Regulating the electronic structure of covalent organic frameworks via heterocyclic isomers for highly efficient photocatalytic H2O2 generation

Covalent organic frameworks (COFs) are promising materials for photocatalytic hydrogen peroxide (H₂O₂) production. However, optimizing their electronic structures to enhance charge separation, oxygen adsorption, and reaction efficiency remains a challenge. Here we show that incorporating thiophene and furan isomeric units into the side chains of COFs enables precise tuning of their electronic structures and photocatalytic activity.

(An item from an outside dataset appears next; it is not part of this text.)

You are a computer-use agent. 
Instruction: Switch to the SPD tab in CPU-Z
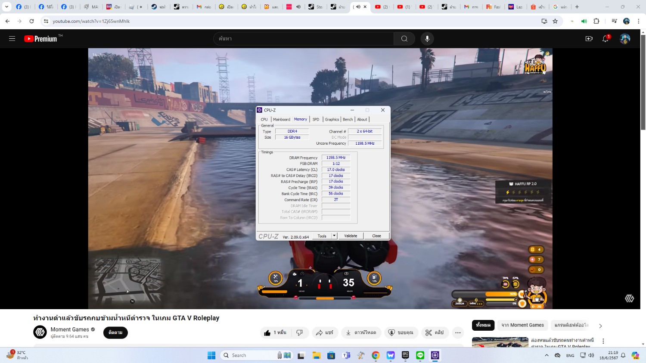tap(316, 119)
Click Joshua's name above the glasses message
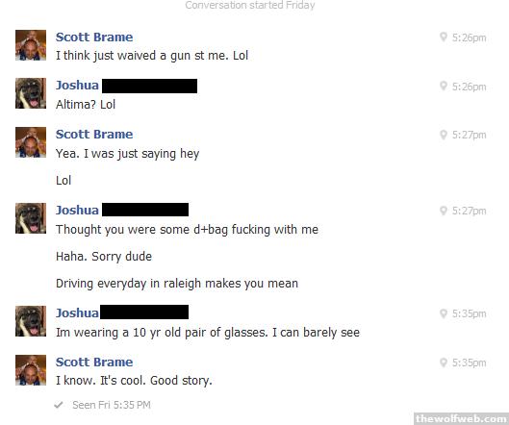 point(77,313)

Thiophene-containing frameworks exhibit superior charge separation and photocatalytic performance compared to those with furan, owing to stronger donor–acceptor interactions. A 2-substituted thiophene-based COF (DT₂TA-TAPB), synthesized from 1,3,5-tris(4-aminophenyl)benzene and 2,5-di(thiophen-2-yl)terephthalaldehyde, exhibits reduced exciton binding energy, extended electron lifetime, and improved spatial charge separation. Mechanistic analysis reveals that the sulfur and adjacent carbon atoms within the thiophene of DT₂TA-TAPB stabilize the endoperoxide intermediate, promoting a one-step, two-electron pathway for H₂O₂ generation. Consequently, DT₂TA-TAPB achieves H₂O₂ yields of 10972 and 8587 μmol g^-1 h^-1 in 10% ethanol and pure water, respectively, outperforming most reported COF-based photocatalysts.